— Records for processing —
-- Opening Marker --
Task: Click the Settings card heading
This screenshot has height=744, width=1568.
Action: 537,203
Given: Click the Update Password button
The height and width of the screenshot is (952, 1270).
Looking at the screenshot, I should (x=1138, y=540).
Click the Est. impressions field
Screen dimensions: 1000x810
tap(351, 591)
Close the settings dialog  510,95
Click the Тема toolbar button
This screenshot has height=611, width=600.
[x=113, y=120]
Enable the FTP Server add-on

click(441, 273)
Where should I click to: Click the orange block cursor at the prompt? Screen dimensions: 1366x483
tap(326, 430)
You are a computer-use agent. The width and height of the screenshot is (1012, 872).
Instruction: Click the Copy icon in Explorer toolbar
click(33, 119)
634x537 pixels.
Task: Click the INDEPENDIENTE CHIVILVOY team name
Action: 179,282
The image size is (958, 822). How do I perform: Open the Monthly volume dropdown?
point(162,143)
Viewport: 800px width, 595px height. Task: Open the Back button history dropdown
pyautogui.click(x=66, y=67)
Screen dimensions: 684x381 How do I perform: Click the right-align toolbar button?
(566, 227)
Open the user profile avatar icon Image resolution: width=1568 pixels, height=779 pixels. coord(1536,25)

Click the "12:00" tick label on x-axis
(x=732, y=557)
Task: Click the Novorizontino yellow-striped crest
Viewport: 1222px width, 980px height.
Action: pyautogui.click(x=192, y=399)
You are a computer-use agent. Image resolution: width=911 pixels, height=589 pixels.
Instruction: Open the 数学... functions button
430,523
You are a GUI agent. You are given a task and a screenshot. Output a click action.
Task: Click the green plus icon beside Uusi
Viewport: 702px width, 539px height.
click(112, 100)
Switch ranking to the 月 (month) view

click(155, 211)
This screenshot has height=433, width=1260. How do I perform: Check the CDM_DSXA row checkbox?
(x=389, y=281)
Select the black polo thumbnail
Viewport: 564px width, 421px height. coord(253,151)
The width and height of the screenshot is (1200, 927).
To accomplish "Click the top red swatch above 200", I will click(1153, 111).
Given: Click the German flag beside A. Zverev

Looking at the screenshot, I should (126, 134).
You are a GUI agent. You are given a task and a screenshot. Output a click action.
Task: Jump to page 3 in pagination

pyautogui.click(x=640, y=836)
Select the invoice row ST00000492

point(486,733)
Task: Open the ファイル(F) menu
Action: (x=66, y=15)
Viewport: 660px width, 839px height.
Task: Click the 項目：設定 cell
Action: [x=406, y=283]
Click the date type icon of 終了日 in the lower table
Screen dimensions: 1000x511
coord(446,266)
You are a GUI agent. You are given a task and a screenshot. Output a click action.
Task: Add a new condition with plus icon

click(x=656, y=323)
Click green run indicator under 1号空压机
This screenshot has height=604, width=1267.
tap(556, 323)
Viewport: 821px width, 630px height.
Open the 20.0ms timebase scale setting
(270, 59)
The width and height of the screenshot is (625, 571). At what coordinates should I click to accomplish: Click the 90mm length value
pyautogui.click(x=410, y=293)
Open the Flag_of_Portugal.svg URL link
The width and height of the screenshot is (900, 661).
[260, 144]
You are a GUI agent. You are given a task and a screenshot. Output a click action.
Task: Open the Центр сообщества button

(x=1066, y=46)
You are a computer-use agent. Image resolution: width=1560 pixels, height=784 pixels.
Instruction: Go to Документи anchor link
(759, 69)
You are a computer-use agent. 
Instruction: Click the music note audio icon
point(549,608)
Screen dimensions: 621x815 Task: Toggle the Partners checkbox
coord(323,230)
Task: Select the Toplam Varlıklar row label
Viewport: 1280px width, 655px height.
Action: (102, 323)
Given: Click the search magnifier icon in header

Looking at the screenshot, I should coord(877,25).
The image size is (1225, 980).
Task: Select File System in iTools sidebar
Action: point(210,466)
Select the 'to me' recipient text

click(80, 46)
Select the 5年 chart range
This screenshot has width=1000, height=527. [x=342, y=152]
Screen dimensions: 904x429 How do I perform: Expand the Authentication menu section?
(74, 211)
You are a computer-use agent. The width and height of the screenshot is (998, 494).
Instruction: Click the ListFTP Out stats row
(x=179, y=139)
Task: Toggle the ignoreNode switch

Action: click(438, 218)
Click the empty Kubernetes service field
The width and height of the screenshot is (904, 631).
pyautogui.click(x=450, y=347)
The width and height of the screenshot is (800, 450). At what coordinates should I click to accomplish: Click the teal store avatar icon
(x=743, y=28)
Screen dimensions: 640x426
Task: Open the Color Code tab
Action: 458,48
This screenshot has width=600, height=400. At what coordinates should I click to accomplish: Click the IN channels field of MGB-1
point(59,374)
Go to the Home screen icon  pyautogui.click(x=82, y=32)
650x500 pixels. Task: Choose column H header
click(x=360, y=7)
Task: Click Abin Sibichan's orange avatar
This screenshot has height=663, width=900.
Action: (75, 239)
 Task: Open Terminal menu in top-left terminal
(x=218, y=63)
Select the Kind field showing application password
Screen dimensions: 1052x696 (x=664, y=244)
-- Closing Marker --
— Task goal —
From the listing above, copy out each line where the word "resolution" appears.

— Response for this exercise —
Open the user profile avatar icon Image resolution: width=1568 pixels, height=779 pixels. coord(1536,25)
You are a computer-use agent. Image resolution: width=911 pixels, height=589 pixels.
You are a computer-use agent. Image resolution: width=1560 pixels, height=784 pixels.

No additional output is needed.